Firstly, she was right to leave because Torvald treats her in a completely stereotypical way – like a doll, as the title of the page suggests. All the names he calls her as endearments have the effect of stressing her weakness and dependence on him. They make her sound like a child, a doll, Torvald’s personal plaything: “little songbird”, “squirrel”, “lark”, “little featherhead”, “little skylark”, “little person”, little woman.” It could be argued that these are harmless and loving endearments, but they clearly show the balance of power in the Helmers’ marriage. If Nora acts at times in a flirtatious and childish way, it is because that is what Torvald expects from her. As Yuehua writes of Torvald:
He sees women as both child-like, helpless creatures detached from reality and totally dependent on men for support. His attitude towards his wife is a mixture of a sense of possession and sexual passion. (p.81)
The problems occur at the end of the play when Torvald realizes that his wife has shown independence and autonomy beyond the stereotype he has of her. His reaction to her actions allows Nora to see his real feelings for her. She is right to leave Torvald because he does not really love her; he loves the doll that hr treats her as.
Secondly, she is right to leave Torvald because he cannot cope with an autonomous Nora. In arranging the loan to save Torvald’s life and by forging her father’s signature, Nora has shown a capacity of action and forethought which Torvald did not realize she had. This is partly what angers him in the final act and, in particular, his attitude in the closing scene to the good news that Krogstad has agreed not to press report Nora for fraud, allows Nora an epiphany that makes her departure at the end of the play inevitable. Because Torvald’s response to the news is so self-centered, so obsessively selfish that Nora realizes suddenly her marriage has been an awful mistake: “You and Papa have committed a great sin against me. It is your fault I’ve made nothing of my life.” (Ibsen, p. 64) And their sin is to restrict her within a society that is patriarchal and old-fashioned, so that she has no useful way of acting independently. In addition, on a personal level, not once does Torvald thank her for her ingenuity in obtaining the loan and her hard work in paying it back: for her part, Nora cannot understand why her actions have caused such cold anger, such passion on Torvald’s part, but, in fact, he shows that hos only interest has been to avoid social embarrassment. The way he tells Nora she is forgiven after the arrival of Krogstad’s note is terribly condescending. Nora says to him: “I believe that before anything else, I am a human being, just as much a one as you are… or at least I’m going to turn myself into one… I want to think everything out for myself and make my own decisions.” (97) She has to leave Torvald in order to become a human being and to be able to act in an autonomous way – as she has shown she can.

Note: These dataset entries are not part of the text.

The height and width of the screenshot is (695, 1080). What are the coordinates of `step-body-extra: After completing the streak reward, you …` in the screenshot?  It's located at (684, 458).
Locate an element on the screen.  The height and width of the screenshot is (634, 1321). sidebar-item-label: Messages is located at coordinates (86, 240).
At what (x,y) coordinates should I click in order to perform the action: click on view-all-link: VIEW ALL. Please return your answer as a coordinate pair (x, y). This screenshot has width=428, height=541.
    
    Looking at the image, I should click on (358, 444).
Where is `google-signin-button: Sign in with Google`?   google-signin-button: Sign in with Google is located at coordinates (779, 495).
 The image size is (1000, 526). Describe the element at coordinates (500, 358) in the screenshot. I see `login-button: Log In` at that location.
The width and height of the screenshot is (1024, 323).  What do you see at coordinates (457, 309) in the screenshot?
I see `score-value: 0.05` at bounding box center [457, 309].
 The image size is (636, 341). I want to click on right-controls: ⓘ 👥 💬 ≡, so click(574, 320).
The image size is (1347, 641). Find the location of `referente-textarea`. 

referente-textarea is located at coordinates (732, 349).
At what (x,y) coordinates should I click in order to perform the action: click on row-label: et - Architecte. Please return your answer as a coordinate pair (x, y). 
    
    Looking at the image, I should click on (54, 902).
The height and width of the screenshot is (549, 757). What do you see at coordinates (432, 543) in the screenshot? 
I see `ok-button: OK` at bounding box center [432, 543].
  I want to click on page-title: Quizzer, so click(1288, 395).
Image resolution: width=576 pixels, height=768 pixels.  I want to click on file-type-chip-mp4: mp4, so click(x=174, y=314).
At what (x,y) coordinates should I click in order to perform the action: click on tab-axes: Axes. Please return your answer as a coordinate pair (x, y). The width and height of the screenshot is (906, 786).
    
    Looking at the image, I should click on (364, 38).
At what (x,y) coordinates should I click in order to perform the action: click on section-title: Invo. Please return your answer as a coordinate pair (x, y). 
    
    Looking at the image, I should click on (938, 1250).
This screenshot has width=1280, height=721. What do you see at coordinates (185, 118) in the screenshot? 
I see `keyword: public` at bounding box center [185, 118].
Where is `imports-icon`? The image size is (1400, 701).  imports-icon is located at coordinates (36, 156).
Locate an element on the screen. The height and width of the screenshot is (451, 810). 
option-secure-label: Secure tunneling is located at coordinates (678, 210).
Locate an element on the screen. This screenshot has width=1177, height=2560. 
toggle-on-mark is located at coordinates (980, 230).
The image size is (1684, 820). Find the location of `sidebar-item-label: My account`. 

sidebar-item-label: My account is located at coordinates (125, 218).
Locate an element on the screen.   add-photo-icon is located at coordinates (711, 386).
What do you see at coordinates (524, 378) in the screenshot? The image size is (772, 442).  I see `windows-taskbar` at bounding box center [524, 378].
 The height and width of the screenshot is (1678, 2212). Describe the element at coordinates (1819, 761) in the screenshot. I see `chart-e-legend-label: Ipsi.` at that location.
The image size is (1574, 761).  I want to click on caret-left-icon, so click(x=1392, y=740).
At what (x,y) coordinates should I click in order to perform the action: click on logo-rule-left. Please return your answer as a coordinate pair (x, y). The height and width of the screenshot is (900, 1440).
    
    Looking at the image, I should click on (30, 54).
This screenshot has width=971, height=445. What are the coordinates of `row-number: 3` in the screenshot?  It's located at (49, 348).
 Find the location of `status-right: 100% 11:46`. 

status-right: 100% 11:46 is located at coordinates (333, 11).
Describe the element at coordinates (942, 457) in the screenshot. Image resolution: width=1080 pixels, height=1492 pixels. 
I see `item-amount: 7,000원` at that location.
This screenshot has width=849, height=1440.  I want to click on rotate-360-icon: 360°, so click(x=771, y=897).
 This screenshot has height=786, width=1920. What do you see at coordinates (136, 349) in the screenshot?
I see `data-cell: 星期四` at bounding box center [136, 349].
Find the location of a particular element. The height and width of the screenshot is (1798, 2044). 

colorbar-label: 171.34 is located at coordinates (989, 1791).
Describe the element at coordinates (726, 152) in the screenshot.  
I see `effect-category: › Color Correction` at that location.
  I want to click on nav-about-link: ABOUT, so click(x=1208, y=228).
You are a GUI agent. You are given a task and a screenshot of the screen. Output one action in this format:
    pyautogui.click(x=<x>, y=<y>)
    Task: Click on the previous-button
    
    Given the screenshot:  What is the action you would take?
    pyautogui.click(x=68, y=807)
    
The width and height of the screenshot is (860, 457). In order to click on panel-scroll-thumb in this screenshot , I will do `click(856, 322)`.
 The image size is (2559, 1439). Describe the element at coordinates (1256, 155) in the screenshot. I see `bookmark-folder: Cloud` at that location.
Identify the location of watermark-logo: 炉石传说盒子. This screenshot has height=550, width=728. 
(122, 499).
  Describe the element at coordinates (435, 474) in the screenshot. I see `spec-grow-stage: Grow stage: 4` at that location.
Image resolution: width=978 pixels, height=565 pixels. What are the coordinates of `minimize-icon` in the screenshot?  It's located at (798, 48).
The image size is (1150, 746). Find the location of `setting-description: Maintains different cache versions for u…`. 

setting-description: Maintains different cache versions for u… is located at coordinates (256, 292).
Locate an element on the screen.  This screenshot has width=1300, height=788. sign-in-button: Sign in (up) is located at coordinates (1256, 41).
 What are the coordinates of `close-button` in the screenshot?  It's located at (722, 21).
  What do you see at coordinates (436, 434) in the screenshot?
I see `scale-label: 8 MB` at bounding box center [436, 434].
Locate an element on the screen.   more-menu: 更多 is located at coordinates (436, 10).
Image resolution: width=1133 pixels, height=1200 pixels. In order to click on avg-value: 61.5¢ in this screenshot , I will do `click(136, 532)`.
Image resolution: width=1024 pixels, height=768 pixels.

Thirdly, Torvald is so solipsistic that Nora is right to leave him. The moment that the note arrives shows us the nature of their marriage in a microcosm. Although Krogstad’s letter is addressed to Nora, Torvald opens it and reads it. As he does so, he thinks only of himself and his strongest emotion at this point in the play is his relief at not having his social reputation or his reputation as a banker sullied in any way. He has no thought whatsoever for Nora and how she might be feeling: after all, she is merely a doll. This is the moment where Nora becomes an individual: she abandons her fancy dress costume and commands Torvald to sit down before beginning the conversation that will lead inevitably to her departure at the end of the play. For the very first time, we sense that she is openly in control:
We have been married now eight years. Does it not occur to you that this is the first time we two, you and I, husband and wife, have had a serious conversation? (100)
The Helmers cannot have a serious conversation because Torvald cannot see his wife as a human being who has equality with him. They have not had a serious relationship because Torvald treats her like his ‘doll.’ In order to break this cycle of behavior and break free, Nora has to leave at the end of the play, because Torvald is too self-centered to give her the love she carves..
In conclusion, it has to be said that mothers who leave their children are still thought of as odd and unnatural, but Nora has compelling reasons to leave her home, her marriage and her children. Her decision to do so is a very courageous one. She knows that the children will not suffer materially because Torvald is well-off and can hire someone to look after the children. Nora has to leave in order to be a complete human being and for her daughters she will act as a good example of an independent, free-thinking human being, not Torvald’s doll. Furthermore, if there is any doubt about her justification of her decision to leave Torvald, we should bear in mind Dr. Rank’s devotion to her; in marked contrast to her husband, Dr. Rank agrees to do Nora a favor even before he knows what it is and says he is prepared to die for Nora’s sake. At the end of the play, we realize that Torvald would not make the same sacrifice – and this is another good reason for Nora to leave him.
Ibsen, Henrik. A Doll’s House. Penguin. 2007. Print.
Templeton, Joan. “The Doll House Backlash: Criticism, Feminism and Ibsen.” PMLA, Vol 104, no 1, pp 22-40. 1989. Web.
Yuehua, Guo. "Gender Struggle over Ideological Power in Ibsen's A Doll's House." Canadian Social Science 5.1 (2009): 79-87. Print.